BEGIN Page excerpt

My Java Experience - rayvega
http://ayende.com/Blog/archive/2010/01/14/my-java-experience.aspx?utm_source=feedburner&utm_medium=feed&utm_campaign=Feed%3A+AyendeRahien+%28Ayende+%40+Rahien%29
======
patio11
_They came out of sheer self defense out of the amount of toil & trouble that
you have to go through using what the bare bones Java EE gave you._

This describes an awful lot of enterprise Java. My most recent discovery was
RestEasy, which a) took a week to get working and b) was at least ten times
less painful than our previous web services implementation, to the point where
I am tempted to delete the wiki, nuke the repository, and cover up any
evidence of ever using SOAP or XML-RPC for fear that an incautious code
archeologist in the future might open the jar and release the horror upon the
world again.

------
brown9-2
I think this article would be better titled "My J2EE Experience".

I've been working with Java professionally for 5.5 years in enterprise
environments and I've never used EJB, nor do I know anyone who has.

The sad thing about marketing-type speak that ends up calling J2EE "a
platform" is that it becomes very easy to misinterpret the nastiness of these
APIs - that's what EE really is, just a set of APIs - as somehow reflecting on
the state of the entire ecosystem/community.

END Page excerpt

Exercise 1>
In the forum thread about Java, how long did RestEasy take to get working?
Exercise 2>
In the forum thread about Java, reproduce the passage from "This describes an" up to and including "world again.", substituting "Jersey" for "RestEasy".
Exercise 3>
Write the next part of the forum thread about Java, picking up after its final sentence.

BEGIN Material provided

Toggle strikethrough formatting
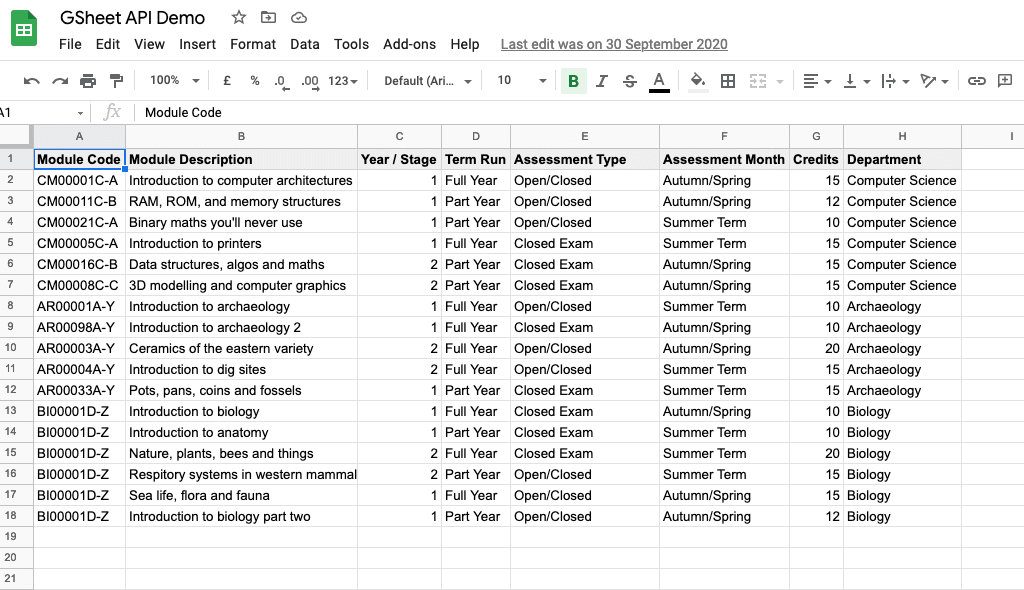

END Material provided

Answer 1>
A week.

Answer 2>
This describes an awful lot of enterprise Java. My most recent discovery was
Jersey, which a) took a week to get working and b) was at least ten times
less painful than our previous web services implementation, to the point where
I am tempted to delete the wiki, nuke the repository, and cover up any
evidence of ever using SOAP or XML-RPC for fear that an incautious code
archeologist in the future might open the jar and release the horror upon the
world again.

Answer 3>
------
ShabbyDoo
I've been doing mostly Java for over a decade. For me, the session bean is the
most useful part of the somewhat artificial amalgam that is JEE/J2EE/whatever.
Need declarative XA transaction management? "Required" is your friend. Want to
remote to a service but also use it locally? Yup. Need to control the number
of concurrent invocations of a service? Just configure your thread pools.

Don't need any of that stuff? Then, you probably don't need J2EE. I've never
used a stateful session bean on a project and haven't heard too many good use
cases to justify them. Pre-3.0 EJBs were a disaster, and everybody just used
Hibernate. And EJB3 is basically Hibernate anyway.

For lighter-weight Java, the Spring Framework along with annotations takes
away a lot of the misery the author discusses.

------
va_coder
Use Groovy/Grails if you must develop a Web app on the JVM or reuse existing
Java code.

J2EE was a disaster (I have 6+ years experience with it). So much wasted
talent and time.